Now, let $\Delta y$ be the change in the value of $f(x)$, relative to the point we chose earlier. We can say that $\Delta l \approx \Delta y$ for small values of $\Delta x$. To be exact, $\epsilon = \lvert \Delta l - \Delta y\rvert$, where $\epsilon$ is the error. Here is an image to summarize the state of affairs so far:
Again, because $\Delta y \approx \Delta l$ for small $\Delta x$, we have that $$\Delta y \approx f'(a)\Delta x$$
(Notice that, when we make $\Delta x$ infinitely small by taking $\lim_{\Delta x \to 0}$, we have $dy=f'(a)dx$. We chose $x=a$, but we can in fact choose any $x$ and arrive at $dy=f'(x)dx$, which is the definition of the differential.)
So, to summarize, we now have a function that approximates changes in $f$ near some point $x$, given a change in $x$. That is, $\Delta y \approx f'(x)\Delta x$. It bears repeating that this is a function of $\Delta x$. We choose a fixed value of $x$ (therefore $f'(x)$ is fixed at that point), and let $\Delta x$ vary.
(We can arrive at the chain rule by taking one step further. Assume that $x$ is now a function of $u$. Then, $\Delta x \approx x'(u)\Delta u$, which we can plug into the linearization of $f$ and get $\Delta y \approx f'(x)x'(u)\Delta u$. Dividing both sides by $\Delta u$ and taking $\lim_{\Delta u \to 0}$ gives the single variable chain rule.)
Now, consider a parametric curve $x = x(t)$ and $y = y(t)$. You are entirely right that $y$ is often not a valid function of $x$, since parametric curves can easily fail the vertical line test as many times as they want. Despite this, we can find a slope of the curve. Simply pick an arbitrary point (x, y) on the curve (which has a unique value of $t$ associated with it). Now, we can approximate the slope near this point by computing $\frac{\Delta y}{\Delta x}$. Making $\Delta t$ smaller makes the slope closer to the slope AT $(x,y)$.
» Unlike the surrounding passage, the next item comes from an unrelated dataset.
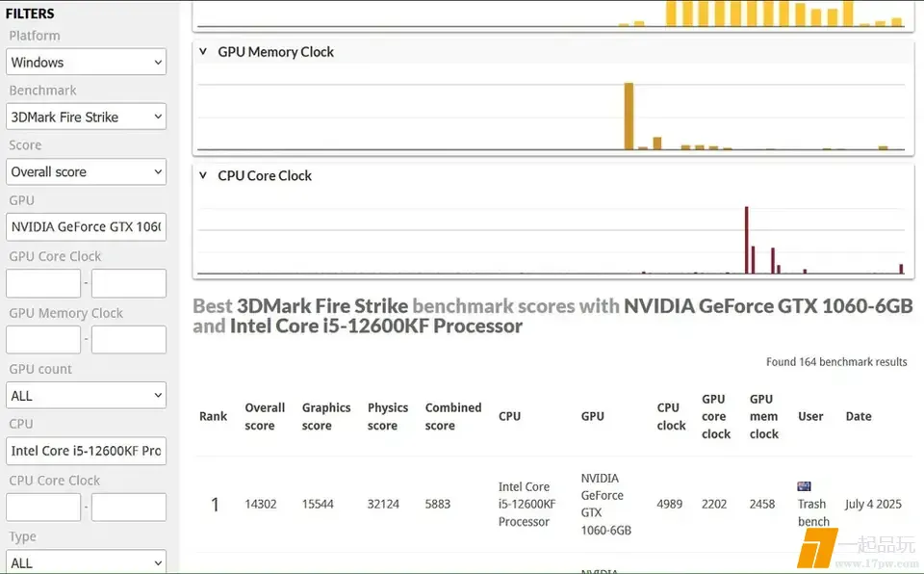Collapse the CPU Core Clock chart chevron

pyautogui.click(x=203, y=175)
What are $\Delta x$ and $\Delta y$? Well, we can use the linear approximations $$\Delta x \approx x'(t)\Delta t$$ $$\Delta y \approx y'(t)\Delta t$$
Then, $$\frac{\Delta y}{\Delta x} \approx \frac{y'(t)\Delta t}{x'(t)\Delta t}$$
From here, we can cancel the $\Delta t$s so that $$\frac{\Delta y}{\Delta x} \approx \frac{y'(t)}{x'(t)}$$
Then we take $\lim_{\Delta t \to 0}$ and get $$\frac{dy}{dx} = \frac{y'(t)}{x'(t)}$$
As we make $\Delta t$ smaller, $\Delta y$ and $\Delta x$ get smaller as well, until they eventually become $dy$ and $dx$.
Although I prefer that explanation because it gets more to the heart of what $\frac{dy}{dx}$ truly means when $x=x(t)$ and $y=y(t)$, I will try to answer your question more directly.
It is always true that if $y$ is a function of $x$, and $x$ is a function of $t$, then $\frac{dy}{dt} = \frac{dy}{dx}\frac{dx}{dt}$ from the chain rule (provided all the usual conditions are satisfied). You can chop up the parametric curve into a bunch of valid functions of $x$, and put them in a large piecewise function that describes the entire curve. Then, if you're interested in the slope at some point $(x(t_0), y(t_0))$, choose the "piece" on which the point lies, and apply the chain rule to that.